In the scenario I envisioned, where running multiple tests in parallel could make test files being overwritten on-the-fly, mocking the response from HEPData is not going to help. Using tempfile will.

Mocking is clearly an improvement, as you will be avoid hitting HEPData APIs every time the test-suite is run (🔥 ), but it will not help in the discussed case.

matthewfeickert commented 3 years ago

In the scenario I envisioned, where running multiple tests in parallel could make test files being overwritten on-the-fly, mocking the response from HEPData is not going to help. Using tempfile will.

Yup that's clear. :+1: Though my understanding is that the tmpdir fixture should keep everything nicely separated so that there's no opportunity for test files to be overwritten.

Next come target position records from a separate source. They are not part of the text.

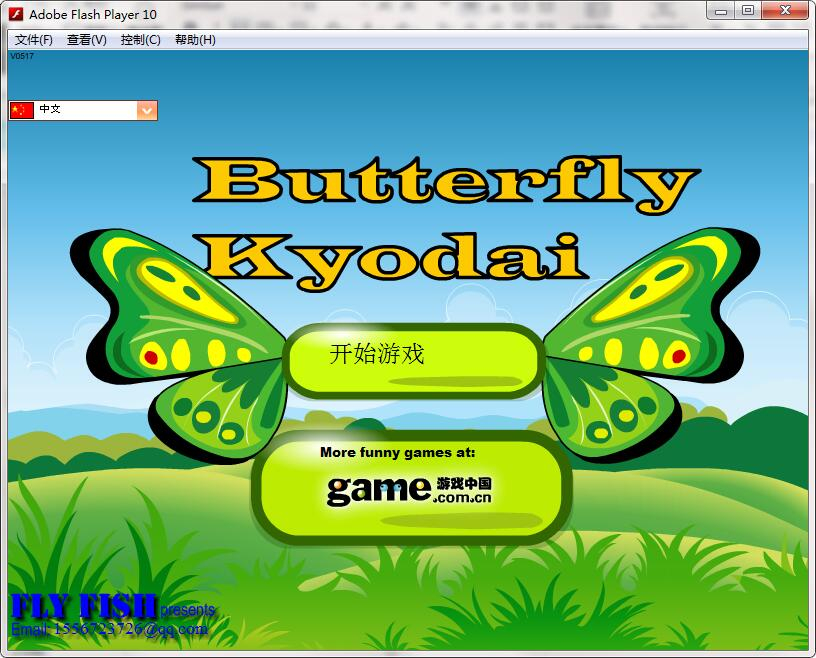Image resolution: width=816 pixels, height=658 pixels.
Task: Expand the language dropdown arrow
Action: (x=147, y=110)
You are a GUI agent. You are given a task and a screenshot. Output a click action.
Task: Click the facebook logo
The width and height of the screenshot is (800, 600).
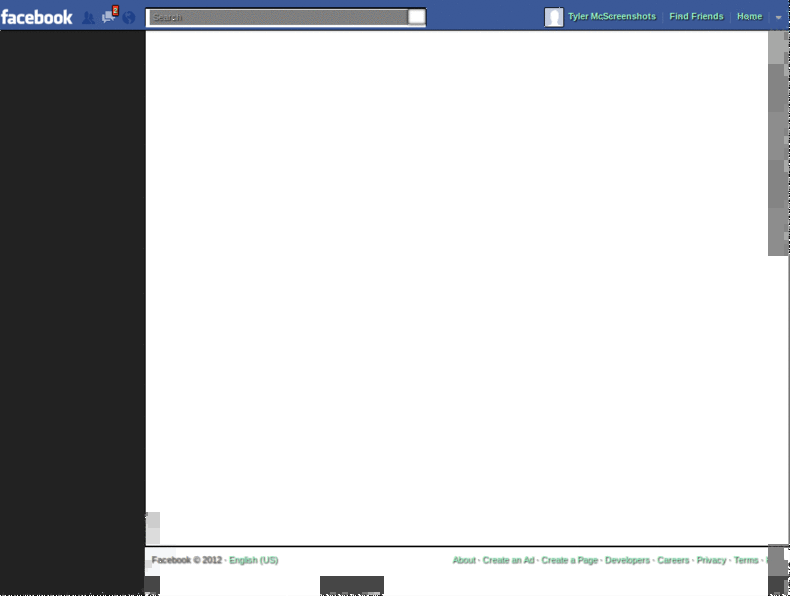click(37, 15)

GraemeWatt commented 3 years ago

We also had issues downloading from hepdata.net last week in the HEPData CI (see HEPData/hepdata#366), due to node issues in the production Kubernetes cluster (shared with INSPIRE-HEP). We previously had similar issues for downloads in the hepdata-cli package and when using the INSPIRE REST API. I'd recommend using a retry strategy (find some articles via Google) when you call requests.get(archive_url) in case the first request fails. At the moment you don't even check that the response is valid. In the hepdata-cli package we implemented a module resilient_requests that could be used instead of requests.get. Avoiding multiple downloads of the same file or mocking the response (#1486) might be a better solution.